Ces papiers d'Amérique(s) sont aussi à leur manière les papiers d'un jour.

Un journal, peut-être ? Un carnet, plus sûrement. Des notes et des impressions. Des textes gouvernés par la circonstance. Improvisés quand il faut. Mal écrits souvent, à la hâte ou sur le vif.

D’une intention encore mal éclaircie. Ils (se) cherchent moins quelque patronage littéraire qu'à découvrir cette intention.

Des papiers, encore. Drôle de matière. Moins emblème que dissonance, lorsqu’on les mesure à leurs ponctuations numériques. Il arrive toutefois qu'ils s’accordent avec le sens qu'ils possèdent en langue anglaise. Ils (re)deviennent alors une catégorie du discours.

Ce sont généralement plutôt des brèves, des citations ou des gloses. Des bouts d'expérience, qui deviennent par accident métaphores. Des morceaux d'actualité. Et pour tout dire, les digressions y occupent le centre.

Les dates qui leur répondent, aléatoires ou affectives, ne tiennent elles-mêmes que de fendre un peu des événements de nature très diverse, intimes ou publics, quelconques - incertains.

Pour l'essentiel, tout y est vu d'ici.

"TAKING THE BULL BY THE HORNS..." CE QUE PEUT LA THÉORIE*


Le 11 octobre 2010, Stanley Fish signait dans The New York Times un article très remarqué : "The Crisis of the Humanities Officially Arrives"Il réagissait de la sorte à la suppression des départements littéraires de l’université SUNY Albany, accusant directement la gouvernance mise en œuvre par la présidence au nom d’une idéologie productiviste et consumériste. L’élément qui avait déclenché cette intervention publique tenait surtout à « the elimination of French », lieu incontestable pourtant du dynamisme intellectuel dans les années soixante et soixante-dix. L’ironie légitime par laquelle Fish ciblait le scandale se conjuguait à une discrète nostalgie, en évoquant entre autres la force de frappe de la French Theory sur le continent américain. Certes, la notion de Theory, qui se rapporte au postructuralism et au postmodernism, y associant un modèle d’abord philosophique (Deleuze, Foucault, Lyotard, Derrida), n’a pas le même sens que l’idée de Théorie. Mais il faut en convenir également : les départements littéraires sont menacés pour les mêmes raisons en Europe et en France, et déclinent rapidement.

————————

Recopiez mot pour mot le passage de l'extrait du document qui va de "Ces papiers d'Amérique(s)" à "catégorie du discours.".

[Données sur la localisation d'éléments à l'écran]
————————

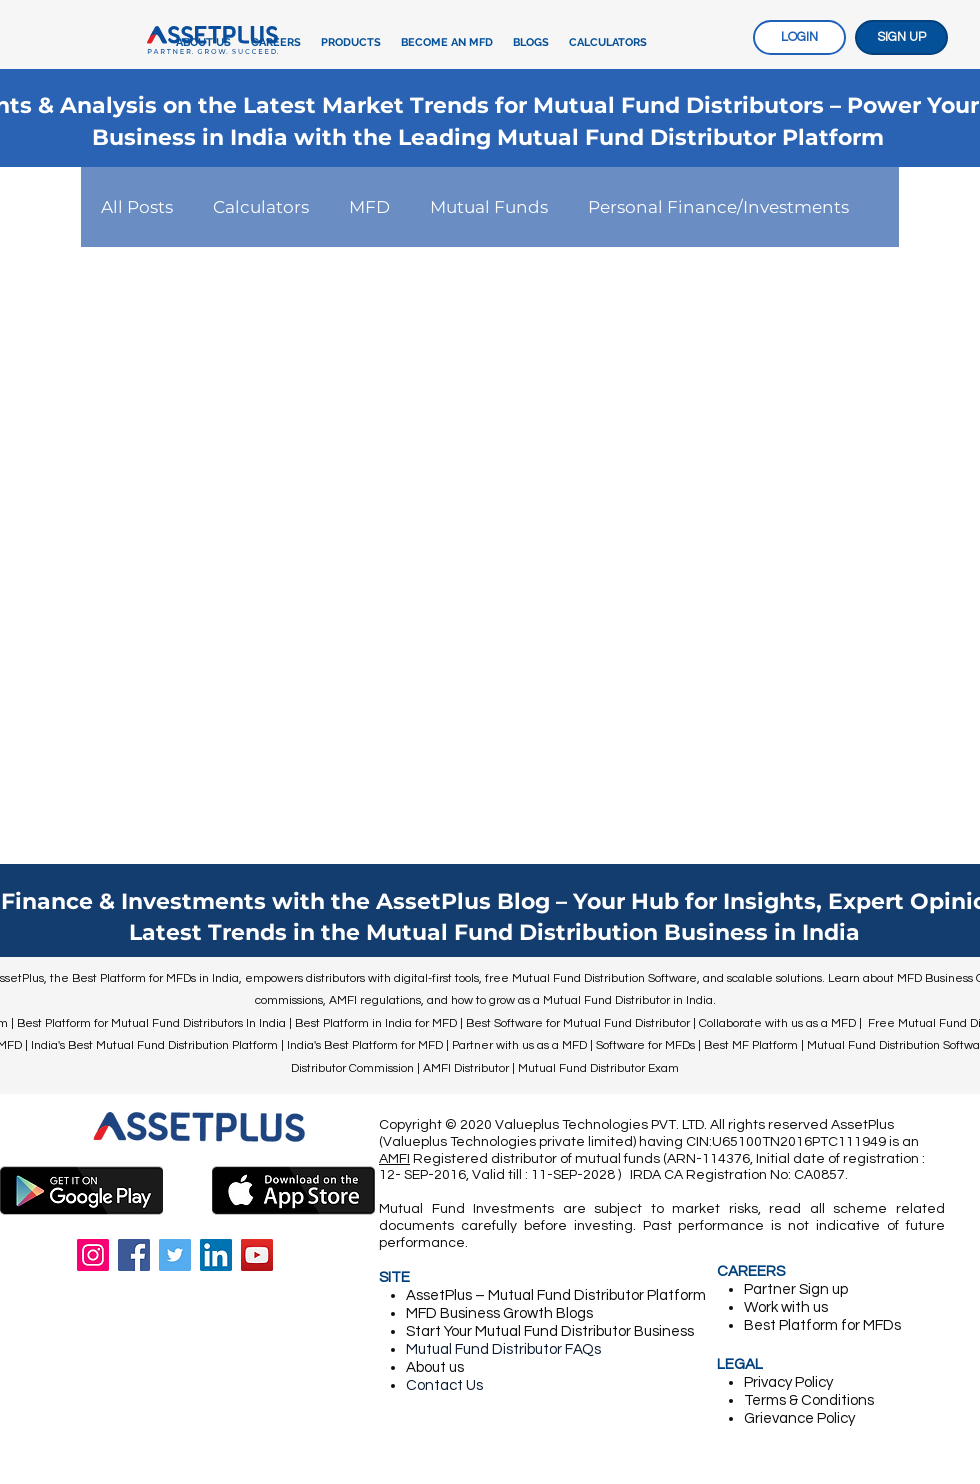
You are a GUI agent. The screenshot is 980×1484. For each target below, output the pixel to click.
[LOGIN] (799, 37)
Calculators (261, 207)
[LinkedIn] (216, 1255)
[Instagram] (93, 1255)
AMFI (394, 1159)
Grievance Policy (799, 1418)
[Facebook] (134, 1255)
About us (435, 1367)
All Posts (137, 207)
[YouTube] (257, 1255)
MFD (369, 207)
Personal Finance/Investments (718, 207)
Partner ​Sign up (796, 1289)
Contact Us (444, 1385)
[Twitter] (175, 1255)
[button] (351, 43)
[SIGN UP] (901, 37)
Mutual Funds (489, 207)
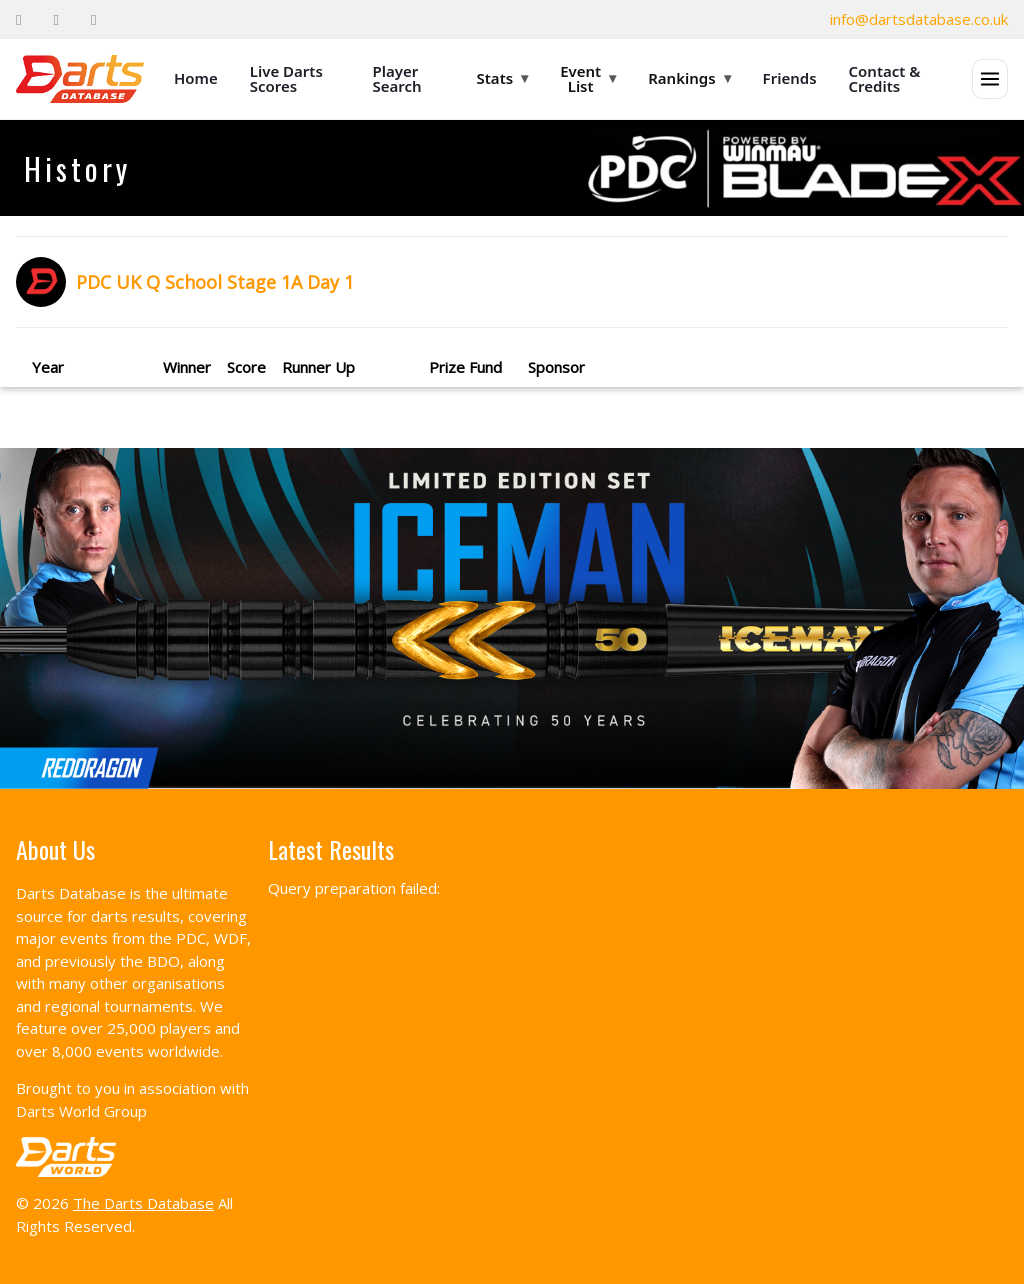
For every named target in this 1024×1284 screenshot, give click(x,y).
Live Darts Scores (286, 78)
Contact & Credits (885, 78)
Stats (503, 78)
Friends (790, 78)
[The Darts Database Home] (80, 79)
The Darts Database (143, 1203)
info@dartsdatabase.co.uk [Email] (919, 19)
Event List (588, 78)
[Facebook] (18, 19)
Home (196, 78)
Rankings (689, 78)
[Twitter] (55, 19)
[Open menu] (990, 79)
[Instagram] (93, 19)
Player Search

————————

RÉSULTAT DE L'EXERCICE:
Ces papiers d'Amérique(s) sont aussi à leur manière les papiers d'un jour.

Un journal, peut-être ? Un carnet, plus sûrement. Des notes et des impressions. Des textes gouvernés par la circonstance. Improvisés quand il faut. Mal écrits souvent, à la hâte ou sur le vif.

D’une intention encore mal éclaircie. Ils (se) cherchent moins quelque patronage littéraire qu'à découvrir cette intention.

Des papiers, encore. Drôle de matière. Moins emblème que dissonance, lorsqu’on les mesure à leurs ponctuations numériques. Il arrive toutefois qu'ils s’accordent avec le sens qu'ils possèdent en langue anglaise. Ils (re)deviennent alors une catégorie du discours.